◆ Try it ◆
Starting with the line that holds "You are a GUI", repeat each line through the last one below, exactly. Pictures stay out.

Pixel coordinate grounding data

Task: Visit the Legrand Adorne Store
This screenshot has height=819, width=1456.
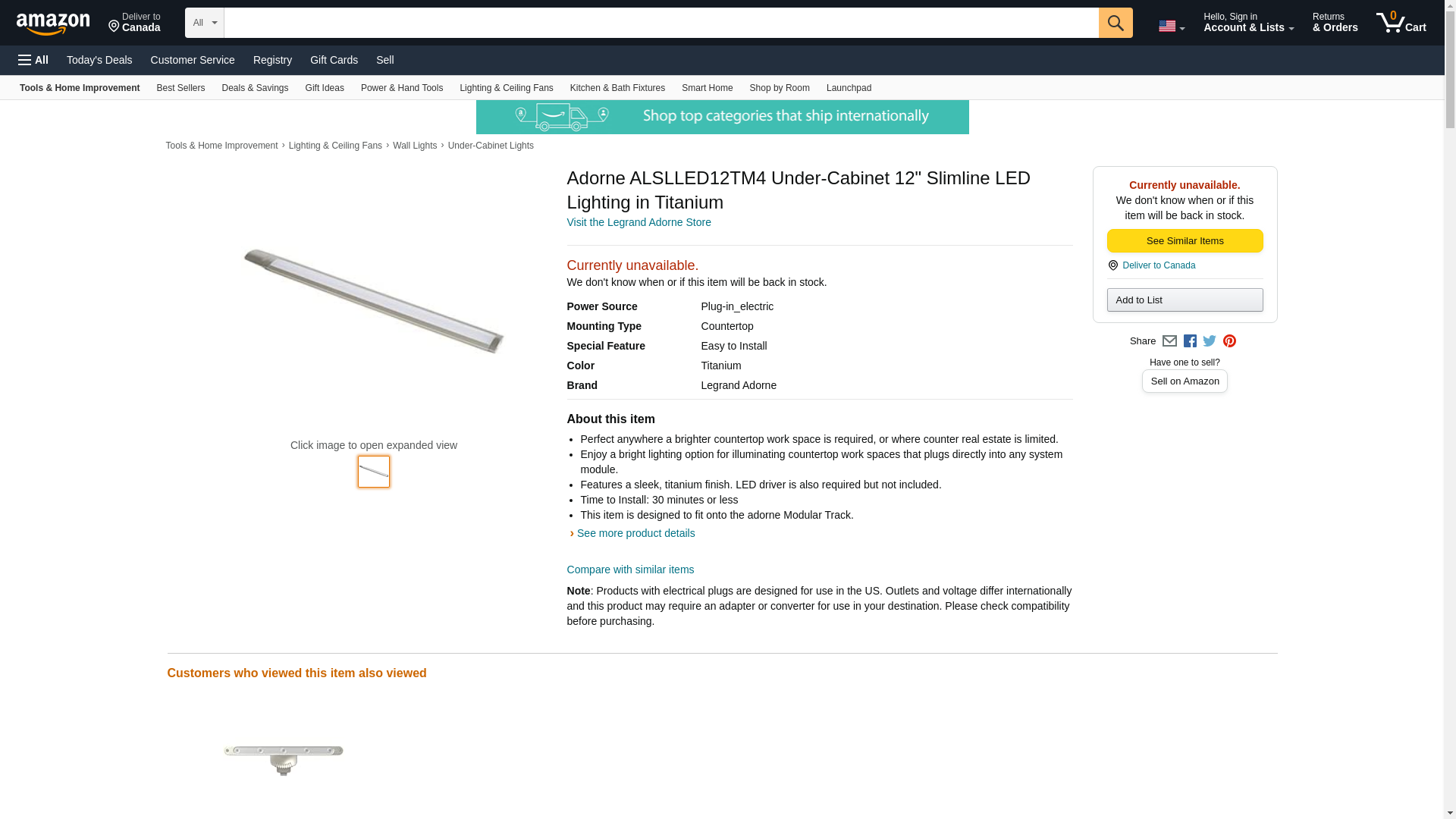Action: coord(639,222)
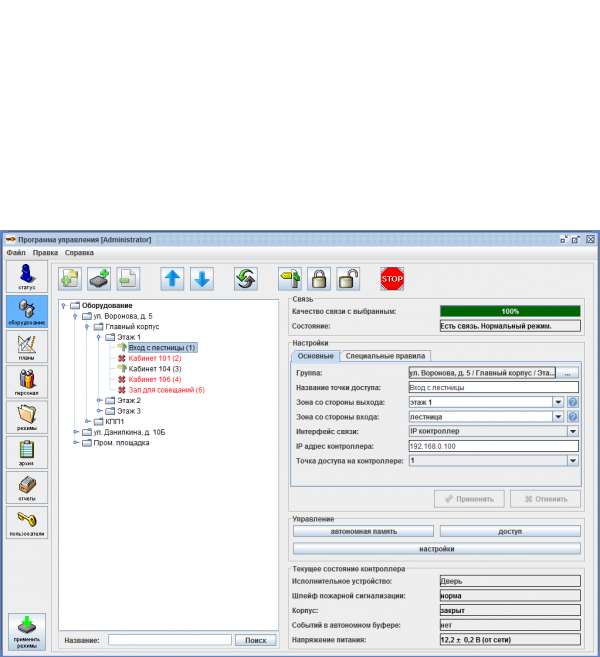Open the Зона со стороны входа dropdown
Screen dimensions: 600x657
[558, 416]
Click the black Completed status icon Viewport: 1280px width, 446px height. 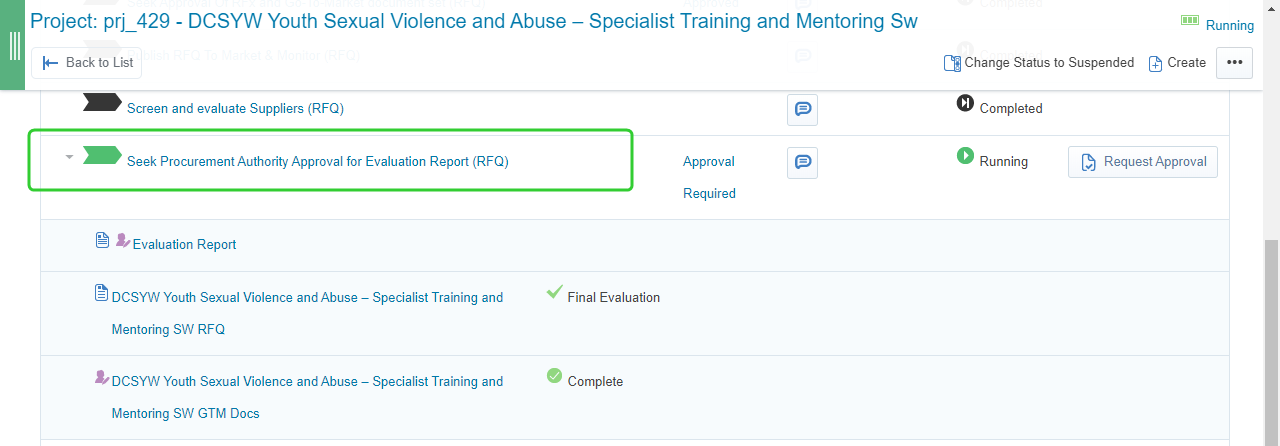click(x=965, y=103)
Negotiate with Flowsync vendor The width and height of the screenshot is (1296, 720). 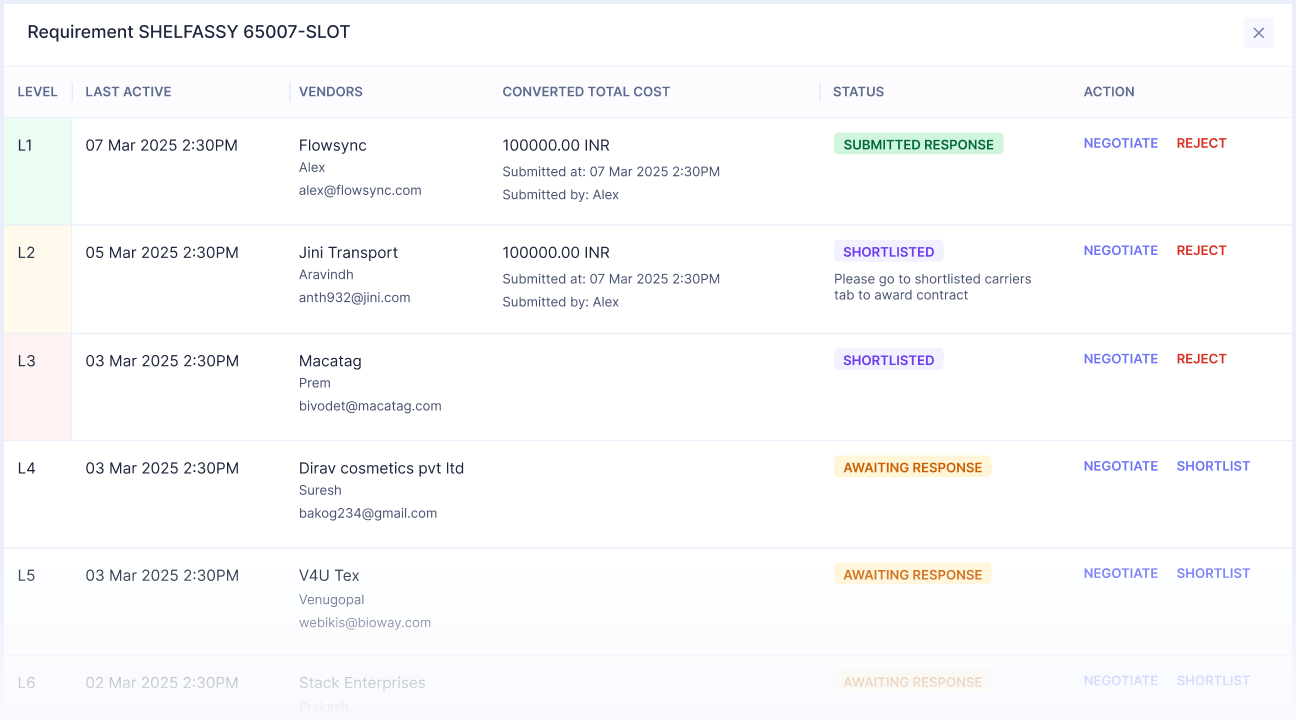click(x=1120, y=143)
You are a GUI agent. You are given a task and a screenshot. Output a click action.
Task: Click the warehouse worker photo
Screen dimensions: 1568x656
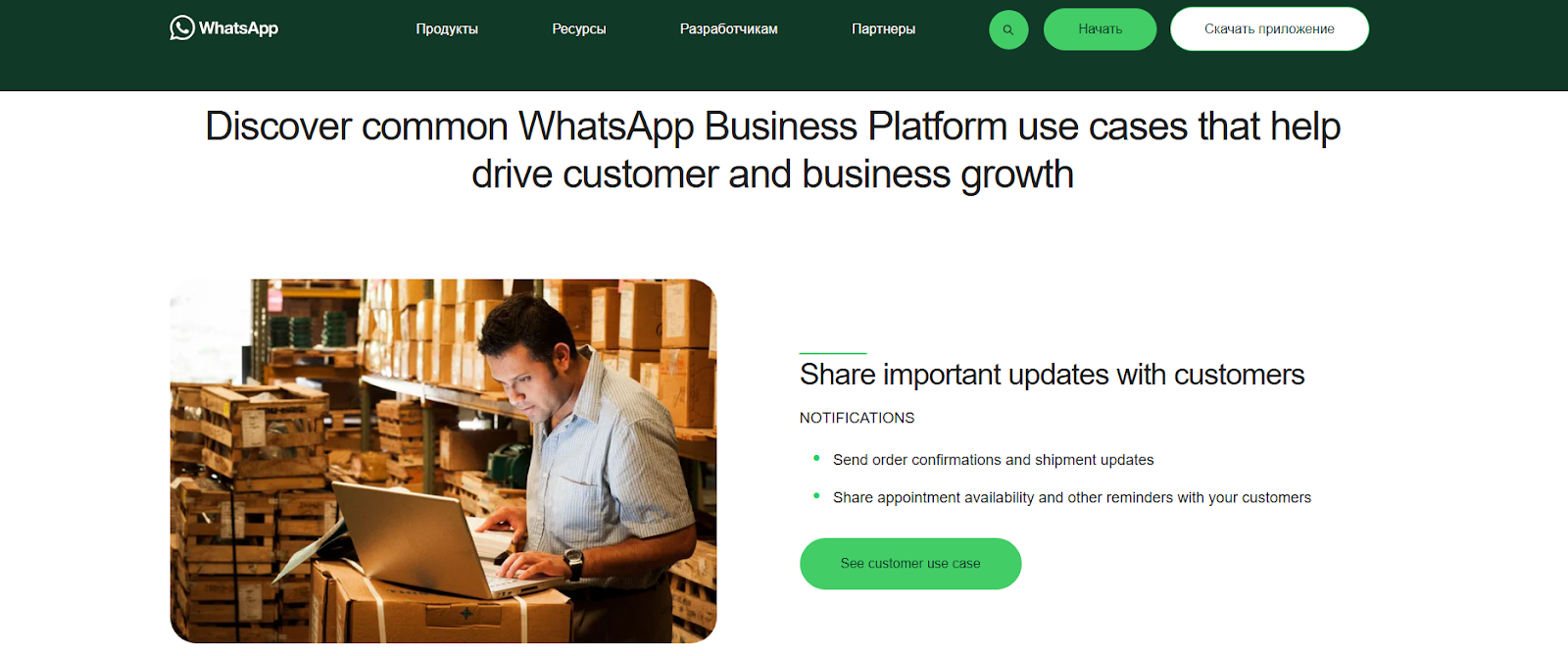443,461
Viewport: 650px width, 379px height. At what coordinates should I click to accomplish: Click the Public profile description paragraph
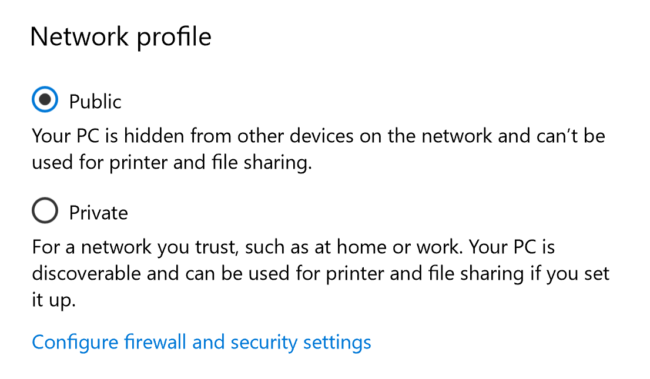click(318, 149)
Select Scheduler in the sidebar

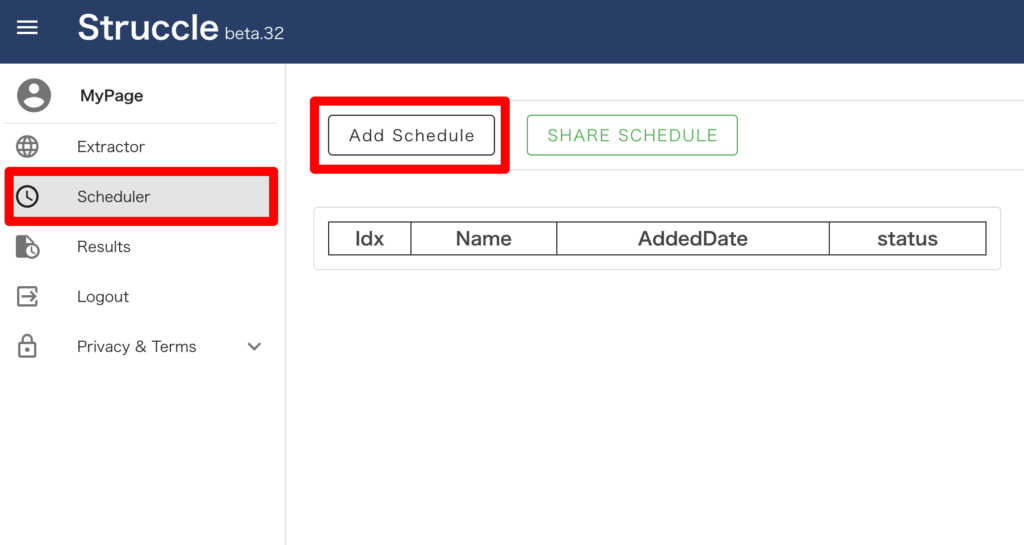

◆ Exercise answer ◆
You are a GUI agent. You are given a task and a screenshot. Output a click action.
Task: Click the warehouse worker photo
Screen dimensions: 1568x656
443,461
Viewport: 650px width, 379px height. At what coordinates should I click to accomplish: Click the Public profile description paragraph
click(318, 149)
Select Scheduler in the sidebar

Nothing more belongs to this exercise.